Monday, December 04, 2006

In memory of zio Giovanni

Tramandare. Since my first visit here in Calitri I have tasted very good homemade wines; at the tables of my uncle’s Giovanni and Vincenzo, and one morning in February while navigating the narrow vias and vicolos of the centro storico. That morning, I paused to greet an old woman whom I met near a small corner chapel that I had admired yet never been inside. She just happened to be the widow of the pastor of chiesasetta Sant Antuono, and, naturally, had the key to the church on an iron ring just inside her front door. After the tour of the one room chiesasetta - probably the private chapel of a once noble family of the palazzo nearby - she invited me across the lane to her deep and rough-hewn cavern for a glass of wine.
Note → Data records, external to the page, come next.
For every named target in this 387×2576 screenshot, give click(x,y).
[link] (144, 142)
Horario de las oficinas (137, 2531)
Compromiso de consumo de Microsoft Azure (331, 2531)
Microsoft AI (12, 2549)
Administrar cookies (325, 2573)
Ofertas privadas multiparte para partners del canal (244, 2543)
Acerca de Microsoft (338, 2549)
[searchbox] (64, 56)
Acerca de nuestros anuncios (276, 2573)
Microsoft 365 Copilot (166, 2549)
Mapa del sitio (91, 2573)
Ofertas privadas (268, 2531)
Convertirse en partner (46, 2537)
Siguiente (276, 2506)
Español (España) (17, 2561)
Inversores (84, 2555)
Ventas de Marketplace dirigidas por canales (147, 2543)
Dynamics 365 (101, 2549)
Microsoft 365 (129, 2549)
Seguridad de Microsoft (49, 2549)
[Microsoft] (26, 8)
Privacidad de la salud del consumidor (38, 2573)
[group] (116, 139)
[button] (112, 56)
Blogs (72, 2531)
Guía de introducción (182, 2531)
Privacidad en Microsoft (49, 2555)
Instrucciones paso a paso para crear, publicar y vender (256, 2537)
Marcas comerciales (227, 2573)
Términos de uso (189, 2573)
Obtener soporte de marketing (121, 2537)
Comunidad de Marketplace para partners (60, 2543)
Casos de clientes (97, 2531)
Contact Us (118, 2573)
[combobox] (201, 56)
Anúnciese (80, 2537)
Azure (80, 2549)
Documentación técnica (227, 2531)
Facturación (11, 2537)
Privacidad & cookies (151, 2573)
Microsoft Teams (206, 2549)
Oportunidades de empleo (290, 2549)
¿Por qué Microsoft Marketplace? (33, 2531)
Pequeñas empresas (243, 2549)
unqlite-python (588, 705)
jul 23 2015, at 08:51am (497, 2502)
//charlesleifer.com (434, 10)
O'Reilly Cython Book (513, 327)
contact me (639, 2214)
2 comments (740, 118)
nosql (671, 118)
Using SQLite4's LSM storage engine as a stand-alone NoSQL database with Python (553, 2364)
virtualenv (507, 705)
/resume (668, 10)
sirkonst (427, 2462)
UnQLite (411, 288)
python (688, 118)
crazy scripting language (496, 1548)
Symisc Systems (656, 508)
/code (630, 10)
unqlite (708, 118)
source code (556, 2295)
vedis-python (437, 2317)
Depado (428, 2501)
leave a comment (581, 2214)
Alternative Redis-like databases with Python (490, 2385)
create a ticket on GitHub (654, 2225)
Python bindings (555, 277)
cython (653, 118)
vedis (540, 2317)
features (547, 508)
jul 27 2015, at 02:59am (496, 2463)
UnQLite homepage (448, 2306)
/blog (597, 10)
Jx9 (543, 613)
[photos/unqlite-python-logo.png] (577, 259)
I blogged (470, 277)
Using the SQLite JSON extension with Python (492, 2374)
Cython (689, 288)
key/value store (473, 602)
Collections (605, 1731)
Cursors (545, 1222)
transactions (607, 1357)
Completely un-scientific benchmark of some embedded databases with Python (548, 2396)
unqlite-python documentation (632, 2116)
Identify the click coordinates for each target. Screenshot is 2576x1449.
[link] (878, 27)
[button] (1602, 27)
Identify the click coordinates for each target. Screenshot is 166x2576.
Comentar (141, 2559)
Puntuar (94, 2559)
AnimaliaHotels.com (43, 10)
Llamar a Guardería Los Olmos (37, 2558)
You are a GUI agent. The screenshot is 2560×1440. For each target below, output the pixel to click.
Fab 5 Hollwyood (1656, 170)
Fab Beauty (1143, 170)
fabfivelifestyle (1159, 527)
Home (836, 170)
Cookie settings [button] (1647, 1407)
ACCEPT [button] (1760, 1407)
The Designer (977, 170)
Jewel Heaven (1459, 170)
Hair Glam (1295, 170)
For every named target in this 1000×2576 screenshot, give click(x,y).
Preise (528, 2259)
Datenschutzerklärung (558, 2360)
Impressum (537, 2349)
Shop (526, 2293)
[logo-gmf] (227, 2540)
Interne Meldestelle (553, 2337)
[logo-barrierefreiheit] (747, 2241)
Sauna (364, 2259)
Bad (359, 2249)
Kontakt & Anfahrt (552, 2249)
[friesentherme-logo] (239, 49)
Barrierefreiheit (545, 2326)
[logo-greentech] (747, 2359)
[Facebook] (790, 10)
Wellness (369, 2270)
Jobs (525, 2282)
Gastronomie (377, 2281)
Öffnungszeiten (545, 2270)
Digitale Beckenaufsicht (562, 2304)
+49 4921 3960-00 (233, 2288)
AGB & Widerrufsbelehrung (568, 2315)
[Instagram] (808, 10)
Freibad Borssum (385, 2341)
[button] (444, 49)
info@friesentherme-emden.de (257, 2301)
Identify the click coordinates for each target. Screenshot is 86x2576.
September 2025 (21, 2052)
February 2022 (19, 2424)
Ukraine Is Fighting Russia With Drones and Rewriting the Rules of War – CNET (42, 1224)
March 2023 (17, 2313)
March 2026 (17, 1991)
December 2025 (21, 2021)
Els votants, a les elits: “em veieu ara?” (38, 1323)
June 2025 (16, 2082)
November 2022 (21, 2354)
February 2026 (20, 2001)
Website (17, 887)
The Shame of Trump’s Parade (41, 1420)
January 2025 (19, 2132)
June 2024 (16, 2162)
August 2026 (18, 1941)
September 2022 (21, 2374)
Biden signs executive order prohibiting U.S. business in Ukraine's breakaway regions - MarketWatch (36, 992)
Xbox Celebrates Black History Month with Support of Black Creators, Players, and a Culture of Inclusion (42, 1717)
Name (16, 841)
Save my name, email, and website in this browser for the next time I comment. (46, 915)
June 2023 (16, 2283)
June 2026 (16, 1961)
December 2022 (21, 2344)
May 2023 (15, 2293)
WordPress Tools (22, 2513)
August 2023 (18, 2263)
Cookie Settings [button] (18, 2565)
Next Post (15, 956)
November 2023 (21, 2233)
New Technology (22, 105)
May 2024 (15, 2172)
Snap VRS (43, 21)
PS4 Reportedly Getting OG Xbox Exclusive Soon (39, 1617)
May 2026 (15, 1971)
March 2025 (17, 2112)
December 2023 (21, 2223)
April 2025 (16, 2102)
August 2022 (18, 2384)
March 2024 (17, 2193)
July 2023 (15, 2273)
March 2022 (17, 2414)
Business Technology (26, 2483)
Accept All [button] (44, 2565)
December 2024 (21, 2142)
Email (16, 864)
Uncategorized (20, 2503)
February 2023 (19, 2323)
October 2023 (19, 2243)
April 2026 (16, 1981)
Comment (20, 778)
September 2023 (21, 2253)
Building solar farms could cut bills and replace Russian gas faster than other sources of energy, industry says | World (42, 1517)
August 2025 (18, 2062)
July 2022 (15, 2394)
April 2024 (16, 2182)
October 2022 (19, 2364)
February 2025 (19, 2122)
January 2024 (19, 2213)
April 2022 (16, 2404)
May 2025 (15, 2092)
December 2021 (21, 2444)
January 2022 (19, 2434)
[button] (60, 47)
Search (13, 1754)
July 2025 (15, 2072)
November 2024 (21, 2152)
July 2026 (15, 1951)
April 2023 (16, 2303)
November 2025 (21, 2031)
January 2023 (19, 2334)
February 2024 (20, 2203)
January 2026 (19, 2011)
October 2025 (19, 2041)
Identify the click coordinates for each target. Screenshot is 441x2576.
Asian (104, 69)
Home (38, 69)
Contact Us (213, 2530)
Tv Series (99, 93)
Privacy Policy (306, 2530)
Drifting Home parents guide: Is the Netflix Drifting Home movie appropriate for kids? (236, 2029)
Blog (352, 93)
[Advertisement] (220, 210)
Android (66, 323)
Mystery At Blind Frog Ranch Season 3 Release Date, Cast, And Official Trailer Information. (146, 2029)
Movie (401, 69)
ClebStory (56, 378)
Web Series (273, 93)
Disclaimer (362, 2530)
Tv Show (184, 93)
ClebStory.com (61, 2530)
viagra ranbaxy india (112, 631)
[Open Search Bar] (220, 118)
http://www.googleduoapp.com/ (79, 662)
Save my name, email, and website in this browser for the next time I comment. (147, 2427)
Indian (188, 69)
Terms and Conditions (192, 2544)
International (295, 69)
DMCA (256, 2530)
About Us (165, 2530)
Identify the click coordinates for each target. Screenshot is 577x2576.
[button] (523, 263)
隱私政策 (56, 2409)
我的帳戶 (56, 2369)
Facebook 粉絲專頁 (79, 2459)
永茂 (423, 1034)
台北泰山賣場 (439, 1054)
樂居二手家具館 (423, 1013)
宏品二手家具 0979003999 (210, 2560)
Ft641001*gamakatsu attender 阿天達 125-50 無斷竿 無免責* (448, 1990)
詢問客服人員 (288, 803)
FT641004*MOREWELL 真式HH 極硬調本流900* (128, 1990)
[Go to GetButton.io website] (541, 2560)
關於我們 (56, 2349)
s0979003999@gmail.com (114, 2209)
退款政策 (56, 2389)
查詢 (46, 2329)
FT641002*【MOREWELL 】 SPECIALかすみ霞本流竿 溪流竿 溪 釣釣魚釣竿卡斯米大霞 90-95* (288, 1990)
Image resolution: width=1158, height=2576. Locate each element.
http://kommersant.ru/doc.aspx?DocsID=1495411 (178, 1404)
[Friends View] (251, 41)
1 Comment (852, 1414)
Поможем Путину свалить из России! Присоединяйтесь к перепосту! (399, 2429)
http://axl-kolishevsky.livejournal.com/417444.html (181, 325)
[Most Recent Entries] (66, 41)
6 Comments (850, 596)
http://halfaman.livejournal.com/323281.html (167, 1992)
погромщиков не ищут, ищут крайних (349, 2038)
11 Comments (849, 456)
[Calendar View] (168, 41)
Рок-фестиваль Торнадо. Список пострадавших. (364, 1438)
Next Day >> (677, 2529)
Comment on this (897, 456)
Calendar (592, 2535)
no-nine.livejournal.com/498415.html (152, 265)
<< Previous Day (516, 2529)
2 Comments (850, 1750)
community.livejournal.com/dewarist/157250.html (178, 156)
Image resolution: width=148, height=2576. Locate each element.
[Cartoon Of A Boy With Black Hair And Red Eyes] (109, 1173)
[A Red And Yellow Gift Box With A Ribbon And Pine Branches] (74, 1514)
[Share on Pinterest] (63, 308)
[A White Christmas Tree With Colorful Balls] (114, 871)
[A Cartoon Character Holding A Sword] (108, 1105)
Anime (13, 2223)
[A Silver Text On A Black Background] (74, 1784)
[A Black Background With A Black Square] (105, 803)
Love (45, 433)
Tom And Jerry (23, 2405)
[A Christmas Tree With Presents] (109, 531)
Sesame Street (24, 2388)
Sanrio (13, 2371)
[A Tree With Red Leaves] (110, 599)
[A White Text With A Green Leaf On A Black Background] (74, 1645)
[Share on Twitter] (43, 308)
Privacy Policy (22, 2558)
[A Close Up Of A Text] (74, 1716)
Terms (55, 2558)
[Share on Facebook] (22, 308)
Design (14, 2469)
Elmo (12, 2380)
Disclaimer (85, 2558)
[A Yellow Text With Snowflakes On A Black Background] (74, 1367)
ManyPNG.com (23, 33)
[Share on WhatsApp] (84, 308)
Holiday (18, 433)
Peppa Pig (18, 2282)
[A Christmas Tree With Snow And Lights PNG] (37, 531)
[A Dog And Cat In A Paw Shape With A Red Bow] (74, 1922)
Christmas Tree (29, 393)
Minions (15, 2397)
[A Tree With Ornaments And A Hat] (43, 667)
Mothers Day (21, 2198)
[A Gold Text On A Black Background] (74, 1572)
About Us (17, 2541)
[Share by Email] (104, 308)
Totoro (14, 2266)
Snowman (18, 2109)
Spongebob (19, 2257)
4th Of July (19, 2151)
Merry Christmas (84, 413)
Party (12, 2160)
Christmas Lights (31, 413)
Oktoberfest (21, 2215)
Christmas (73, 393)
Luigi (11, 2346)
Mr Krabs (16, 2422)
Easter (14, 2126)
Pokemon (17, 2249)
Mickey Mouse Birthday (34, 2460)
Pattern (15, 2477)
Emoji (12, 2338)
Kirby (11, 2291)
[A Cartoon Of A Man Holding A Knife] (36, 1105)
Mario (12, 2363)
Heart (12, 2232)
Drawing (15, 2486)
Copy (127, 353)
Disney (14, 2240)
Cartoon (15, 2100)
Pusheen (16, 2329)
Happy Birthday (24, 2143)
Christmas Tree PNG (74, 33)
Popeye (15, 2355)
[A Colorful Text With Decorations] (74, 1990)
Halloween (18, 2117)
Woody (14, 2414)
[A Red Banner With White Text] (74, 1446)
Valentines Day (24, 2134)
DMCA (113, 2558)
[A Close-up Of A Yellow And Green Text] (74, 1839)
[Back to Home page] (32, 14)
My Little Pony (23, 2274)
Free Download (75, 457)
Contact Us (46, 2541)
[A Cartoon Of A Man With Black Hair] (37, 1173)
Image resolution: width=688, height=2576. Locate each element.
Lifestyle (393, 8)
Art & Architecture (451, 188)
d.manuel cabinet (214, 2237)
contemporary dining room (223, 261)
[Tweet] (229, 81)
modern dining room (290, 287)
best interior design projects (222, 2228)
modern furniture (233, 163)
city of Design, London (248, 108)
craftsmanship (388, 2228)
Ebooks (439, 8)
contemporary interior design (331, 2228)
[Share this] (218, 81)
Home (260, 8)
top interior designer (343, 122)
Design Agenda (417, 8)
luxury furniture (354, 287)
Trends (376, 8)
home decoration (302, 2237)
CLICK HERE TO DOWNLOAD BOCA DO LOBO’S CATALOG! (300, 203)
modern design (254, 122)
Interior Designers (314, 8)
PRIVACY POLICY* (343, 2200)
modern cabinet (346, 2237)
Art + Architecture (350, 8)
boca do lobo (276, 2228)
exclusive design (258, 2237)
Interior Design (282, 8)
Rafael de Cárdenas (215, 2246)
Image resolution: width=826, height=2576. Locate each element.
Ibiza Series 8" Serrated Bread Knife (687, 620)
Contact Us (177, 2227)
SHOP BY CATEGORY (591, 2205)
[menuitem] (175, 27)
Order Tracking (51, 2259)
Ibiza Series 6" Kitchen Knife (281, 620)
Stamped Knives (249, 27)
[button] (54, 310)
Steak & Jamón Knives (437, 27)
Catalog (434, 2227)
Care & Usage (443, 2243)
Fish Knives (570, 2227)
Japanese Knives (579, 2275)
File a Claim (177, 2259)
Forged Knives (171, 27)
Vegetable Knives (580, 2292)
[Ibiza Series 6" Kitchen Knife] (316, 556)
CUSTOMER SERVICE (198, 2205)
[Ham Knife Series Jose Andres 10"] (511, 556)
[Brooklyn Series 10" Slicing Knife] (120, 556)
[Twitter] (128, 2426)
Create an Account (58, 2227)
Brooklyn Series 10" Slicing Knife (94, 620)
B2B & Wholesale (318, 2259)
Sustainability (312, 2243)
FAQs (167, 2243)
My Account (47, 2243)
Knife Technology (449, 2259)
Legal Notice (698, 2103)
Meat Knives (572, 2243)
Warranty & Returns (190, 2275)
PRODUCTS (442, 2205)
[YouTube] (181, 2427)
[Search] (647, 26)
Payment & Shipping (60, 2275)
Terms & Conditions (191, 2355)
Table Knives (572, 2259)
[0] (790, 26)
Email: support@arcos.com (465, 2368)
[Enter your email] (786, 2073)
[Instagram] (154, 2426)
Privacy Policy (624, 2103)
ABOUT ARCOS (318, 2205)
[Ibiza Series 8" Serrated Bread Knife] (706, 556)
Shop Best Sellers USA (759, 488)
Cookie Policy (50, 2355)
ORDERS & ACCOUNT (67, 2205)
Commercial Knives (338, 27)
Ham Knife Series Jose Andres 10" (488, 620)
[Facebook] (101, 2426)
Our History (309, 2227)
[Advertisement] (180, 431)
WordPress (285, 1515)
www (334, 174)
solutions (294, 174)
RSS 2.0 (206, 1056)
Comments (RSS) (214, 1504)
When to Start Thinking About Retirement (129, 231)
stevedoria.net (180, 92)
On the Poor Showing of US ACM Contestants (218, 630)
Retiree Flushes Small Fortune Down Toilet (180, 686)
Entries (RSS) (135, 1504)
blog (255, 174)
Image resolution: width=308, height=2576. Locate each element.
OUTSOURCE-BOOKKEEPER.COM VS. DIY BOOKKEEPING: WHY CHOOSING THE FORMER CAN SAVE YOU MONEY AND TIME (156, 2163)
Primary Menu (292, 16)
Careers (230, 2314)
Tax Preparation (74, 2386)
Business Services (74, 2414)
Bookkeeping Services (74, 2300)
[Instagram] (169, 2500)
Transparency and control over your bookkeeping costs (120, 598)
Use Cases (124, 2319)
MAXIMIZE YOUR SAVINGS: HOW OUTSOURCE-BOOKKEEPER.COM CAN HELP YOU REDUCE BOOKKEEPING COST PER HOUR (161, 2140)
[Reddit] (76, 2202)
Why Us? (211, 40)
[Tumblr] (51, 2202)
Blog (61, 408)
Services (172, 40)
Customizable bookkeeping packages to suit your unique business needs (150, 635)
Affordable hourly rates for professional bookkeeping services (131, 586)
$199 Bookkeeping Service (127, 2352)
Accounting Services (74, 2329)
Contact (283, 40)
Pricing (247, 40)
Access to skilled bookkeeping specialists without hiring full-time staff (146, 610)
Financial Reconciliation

It was just past 11 am. The grotto was musty and damp and crowded with tools for the vendemmia - handmade utensils and instruments and coiled black hoses hung on the stone walls. Wine-stained wood barrels and green glass bottles of assorted shapes and sizes and a large wine press stood tucked in a far corner. A single bare bulb hung from a wire. Her middle aged son climbed down from a loft on a hand-tied ladder as we three gathered in a small damp space between the artifacts and from the three barriques stored deep in the back of their cantina, we tasted his wine.